Recorded data:

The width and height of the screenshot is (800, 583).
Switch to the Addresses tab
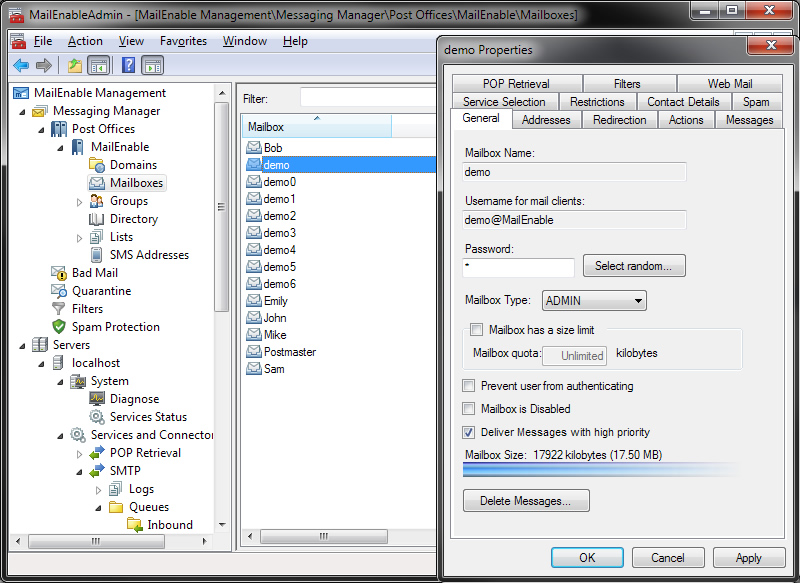point(546,120)
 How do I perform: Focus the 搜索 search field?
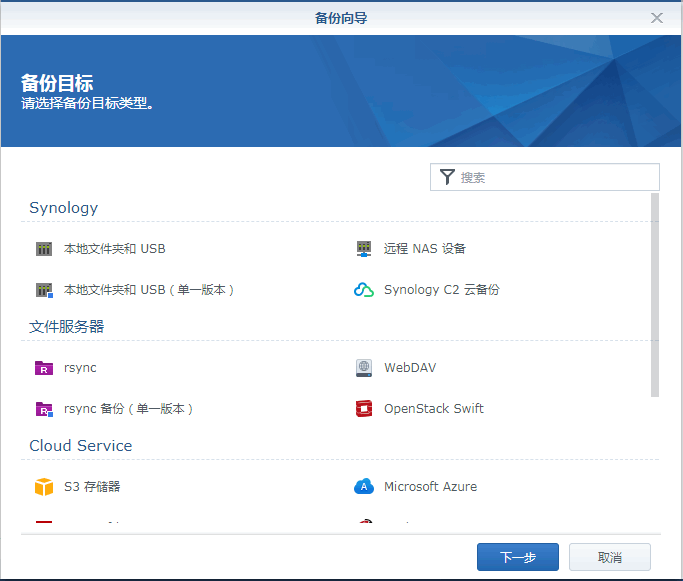(x=555, y=177)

__Exercise details__.
Start to finish, write out the data above exactly, omitting all pictures.

__Response to the task__.
The width and height of the screenshot is (800, 583).
Switch to the Addresses tab
point(546,120)
 How do I perform: Focus the 搜索 search field?
(x=555, y=177)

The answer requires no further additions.